There are few fashion companies which have not already jumped on the upcycling wave, a process that consists of transforming waste or unused objects into more attractive products or materials. It's a form of recycling "from scratch," as some ready-to-wear brands themselves say to describe the process. While several fashion houses and labels have made it their signature, like Koché, others have quickly taken the plunge to give their fabric scraps a second life. But lately, brands and start-ups have started creating upcycled pieces from some ultra-surprising materials and products.
A puffer jacket made of cigarette butts
You can see them strewn all over the ground in the largest cities as well as in the smallest villages in France. Cigarette
butts are a real polluting nuisance, with more than 23 billion discarded on the ground or in nature each year in France, according to the country's Ministry of Ecological Transition. It takes several years for them to completely decompose— years that augment their impact on the environment, nature and oceans. Faced with this fact, a French start-up has launched a major challenge: collect them and transform them into puffer jackets.
A French startup
that goes by the name TchaoMegot is responsible for this innovative idea.
Not content with simply making consumers aware of the pollution generated by cigarette butts, they collect them, usually having been burnt, and then clean them using an ecological and neutral process, without toxic
solvents or water, to get rid of any toxic substance or smell. The final step is the transformation. The startup transforms the butts into eco-designed insulation used in the building industry as well as for the stuffing of puffer jackets.
An it-bag made from oyster sacks
The story of the brand Les Pochons, founded by Mathilde, began on the Cotentin coast in northwest France. The brand aims to recycle the oyster sacks often found on the beaches
The goal? To transform these polluting objects into fashionable
handbags to be worn out on the town or at the beach. The entrepreneur manages to do this by recovering the unused bags from oyster farmers, along with other things.

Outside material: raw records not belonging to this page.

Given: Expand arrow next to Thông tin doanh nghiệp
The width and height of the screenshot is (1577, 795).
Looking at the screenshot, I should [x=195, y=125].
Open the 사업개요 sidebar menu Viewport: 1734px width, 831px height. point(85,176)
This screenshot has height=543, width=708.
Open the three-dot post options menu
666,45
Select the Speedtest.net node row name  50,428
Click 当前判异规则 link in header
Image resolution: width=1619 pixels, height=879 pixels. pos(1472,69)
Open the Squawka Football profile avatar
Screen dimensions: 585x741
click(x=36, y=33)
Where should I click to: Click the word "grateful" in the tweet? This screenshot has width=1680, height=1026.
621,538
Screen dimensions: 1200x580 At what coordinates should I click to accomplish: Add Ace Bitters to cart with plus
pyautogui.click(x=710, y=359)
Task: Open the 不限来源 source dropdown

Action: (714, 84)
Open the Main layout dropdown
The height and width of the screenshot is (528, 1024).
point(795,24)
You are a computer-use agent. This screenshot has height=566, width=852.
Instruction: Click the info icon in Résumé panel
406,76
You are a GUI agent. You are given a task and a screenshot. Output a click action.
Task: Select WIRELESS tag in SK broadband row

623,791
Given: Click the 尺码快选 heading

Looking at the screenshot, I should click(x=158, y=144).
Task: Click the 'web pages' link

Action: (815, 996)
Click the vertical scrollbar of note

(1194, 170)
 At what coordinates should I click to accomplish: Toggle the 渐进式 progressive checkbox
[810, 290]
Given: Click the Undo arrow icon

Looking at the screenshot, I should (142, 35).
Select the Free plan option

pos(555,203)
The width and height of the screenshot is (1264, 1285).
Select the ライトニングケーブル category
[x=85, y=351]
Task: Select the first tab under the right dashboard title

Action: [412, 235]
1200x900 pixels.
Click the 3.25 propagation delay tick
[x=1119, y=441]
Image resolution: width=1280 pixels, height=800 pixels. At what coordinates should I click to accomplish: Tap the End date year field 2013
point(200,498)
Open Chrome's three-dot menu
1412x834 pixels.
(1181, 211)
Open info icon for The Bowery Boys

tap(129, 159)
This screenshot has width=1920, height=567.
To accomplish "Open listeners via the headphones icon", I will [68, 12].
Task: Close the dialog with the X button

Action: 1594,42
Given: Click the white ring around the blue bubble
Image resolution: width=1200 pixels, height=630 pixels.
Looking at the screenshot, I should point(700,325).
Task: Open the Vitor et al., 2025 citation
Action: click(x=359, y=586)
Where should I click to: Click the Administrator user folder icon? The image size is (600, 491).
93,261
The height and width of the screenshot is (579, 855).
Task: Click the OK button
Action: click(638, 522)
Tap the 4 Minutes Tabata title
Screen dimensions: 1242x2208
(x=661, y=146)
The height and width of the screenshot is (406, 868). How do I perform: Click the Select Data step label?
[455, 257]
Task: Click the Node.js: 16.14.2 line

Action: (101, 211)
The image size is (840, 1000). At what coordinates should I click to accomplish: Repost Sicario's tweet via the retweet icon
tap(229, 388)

Known for their durability, the oyster
sacks are first completely cleaned before being given a second life as handbags, tote bags, or satchels. In 'raw' or colored form, the bags are designed in limited edition "based on the nature of the recovered materials," as can be seen on the official online store. Everything is handmade for a unique look. The brand is now working on collaborations
, which add an even more fashionable touch to the design of each of the creations.
Airbags and windshields made into shorts and hoodies
With its Re:Style project, South Korean car
manufacturer Hyundai has also embraced upcycling. For its latest collection, unveiled a few months ago, the idea was to transform materials from car manufacturing into a ready-to-wear collection, mixing design and functionality. But Hyundai didn't stop at using upcycled materials, it also introduced eco-friendly materials, including organic PET and hanji—a traditional Korean paper, which can be found in the Hyundai Ioniq 5—to bring a touch of comfort to the clothes
The result is a collection of clothing including shorts, sweatshirts, hoodies, and sweatpants made from airbags, windshields, seat leather, carpets, and seat belts. The collection is no longer available, but it should be getting a new edition soon.